Information shown
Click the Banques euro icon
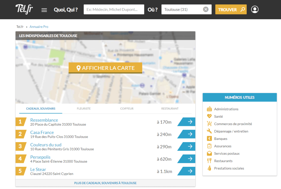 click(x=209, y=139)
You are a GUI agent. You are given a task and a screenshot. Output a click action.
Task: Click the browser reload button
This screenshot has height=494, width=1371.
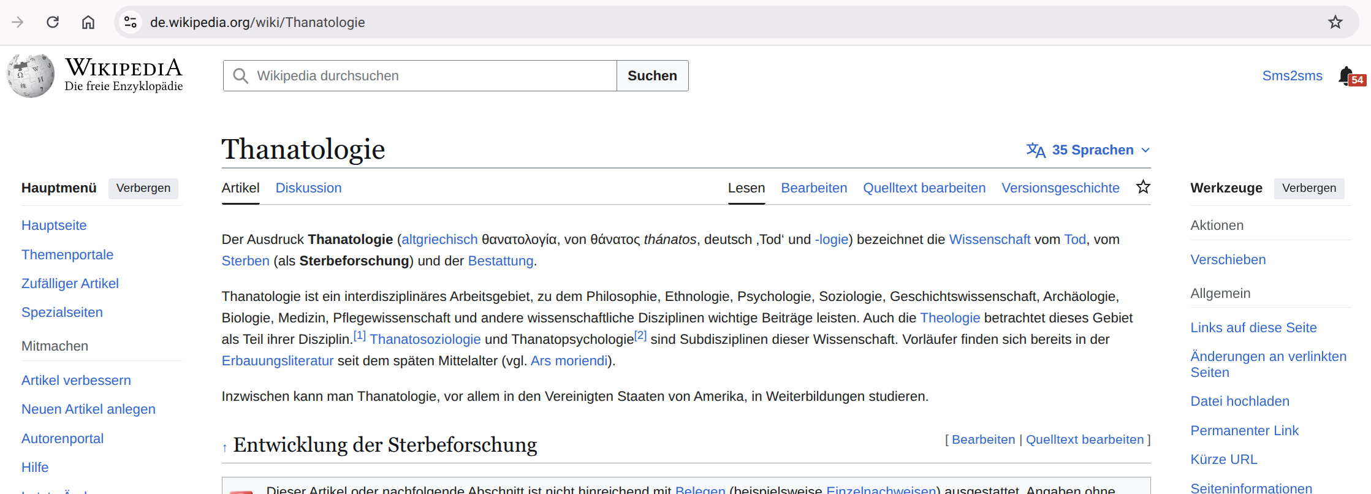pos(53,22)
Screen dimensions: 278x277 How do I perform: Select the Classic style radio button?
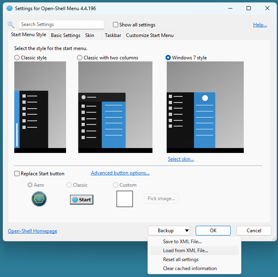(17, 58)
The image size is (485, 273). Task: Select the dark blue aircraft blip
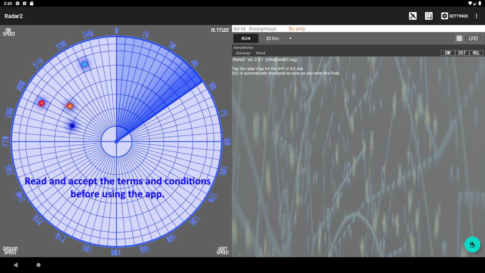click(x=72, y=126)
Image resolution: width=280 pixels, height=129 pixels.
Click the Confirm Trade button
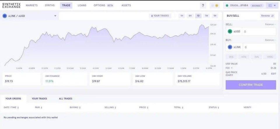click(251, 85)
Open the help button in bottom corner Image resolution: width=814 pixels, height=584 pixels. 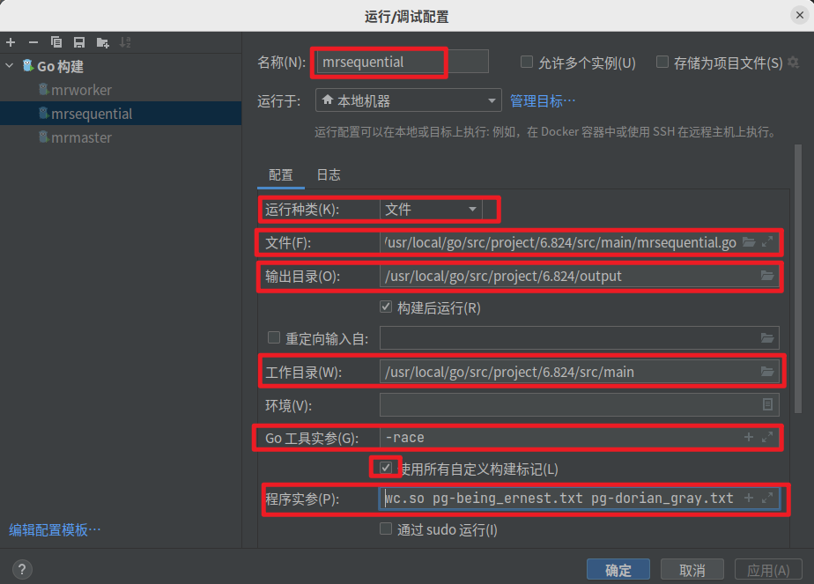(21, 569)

* * *

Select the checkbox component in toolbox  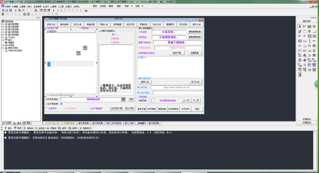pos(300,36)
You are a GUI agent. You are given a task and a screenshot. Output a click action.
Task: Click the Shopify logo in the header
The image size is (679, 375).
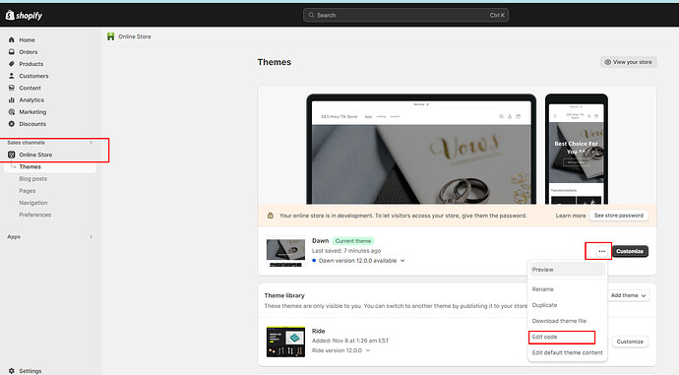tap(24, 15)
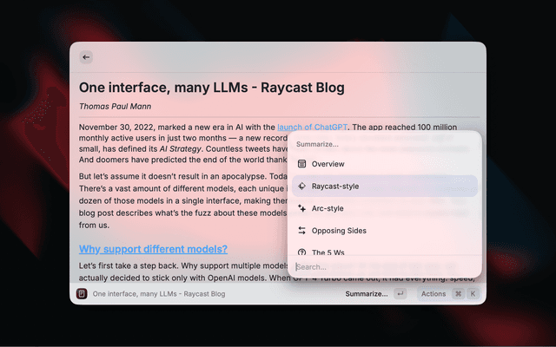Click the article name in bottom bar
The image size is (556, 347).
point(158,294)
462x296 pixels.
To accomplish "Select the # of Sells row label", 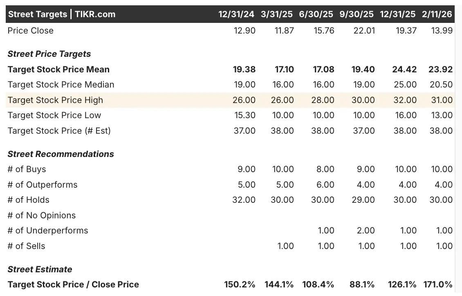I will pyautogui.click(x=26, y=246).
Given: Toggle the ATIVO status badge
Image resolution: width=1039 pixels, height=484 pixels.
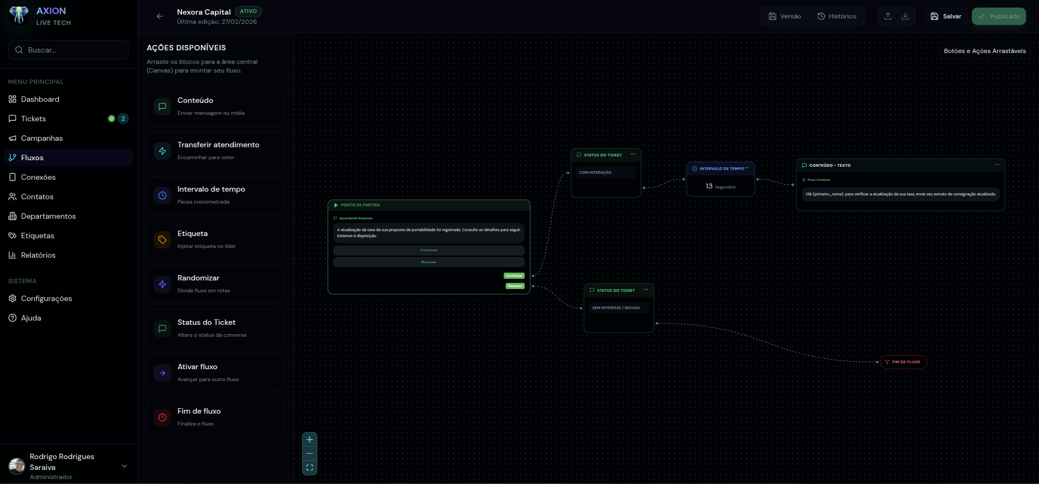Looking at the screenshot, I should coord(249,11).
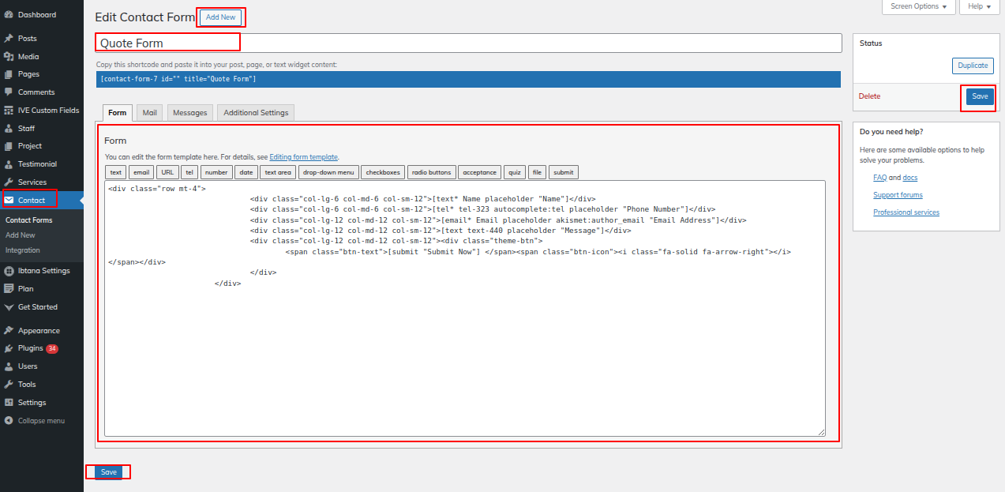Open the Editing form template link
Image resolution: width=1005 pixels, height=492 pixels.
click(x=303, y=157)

...

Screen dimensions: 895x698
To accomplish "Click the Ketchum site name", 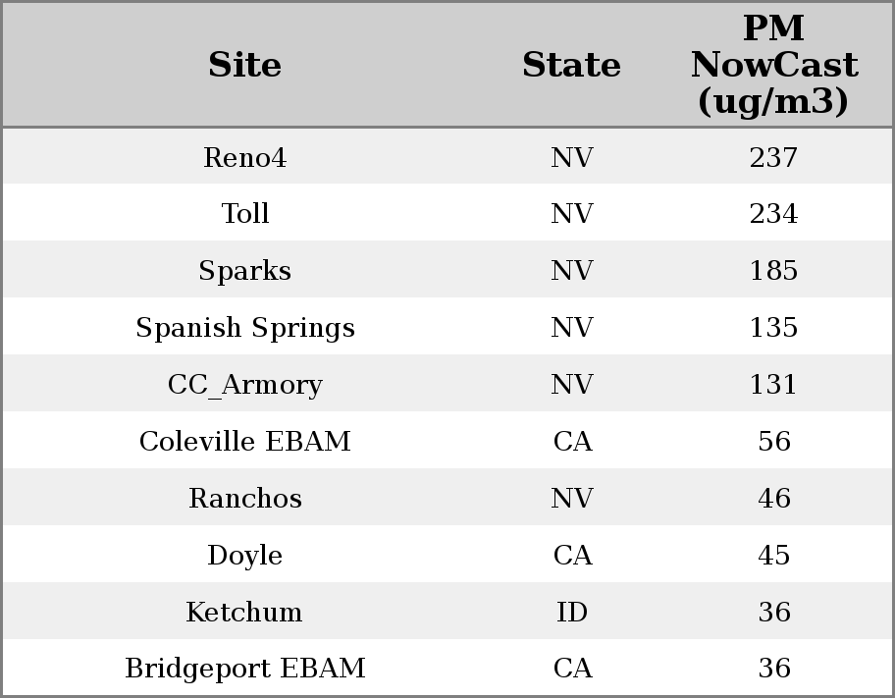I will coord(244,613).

What this task involves
Look above for the line with "Task: Click the browser reload button" and the line with "Image resolution: width=280", then restate exactly those two lines and all lines between them, with no pictures.

Finished task
Task: Click the browser reload button
This screenshot has height=494, width=1371.
pos(53,22)
Screen dimensions: 278x277 How do I perform: Select the Classic style radio button?
(17, 58)
The image size is (485, 273). Task: Select the dark blue aircraft blip
click(x=72, y=126)
Image resolution: width=280 pixels, height=129 pixels.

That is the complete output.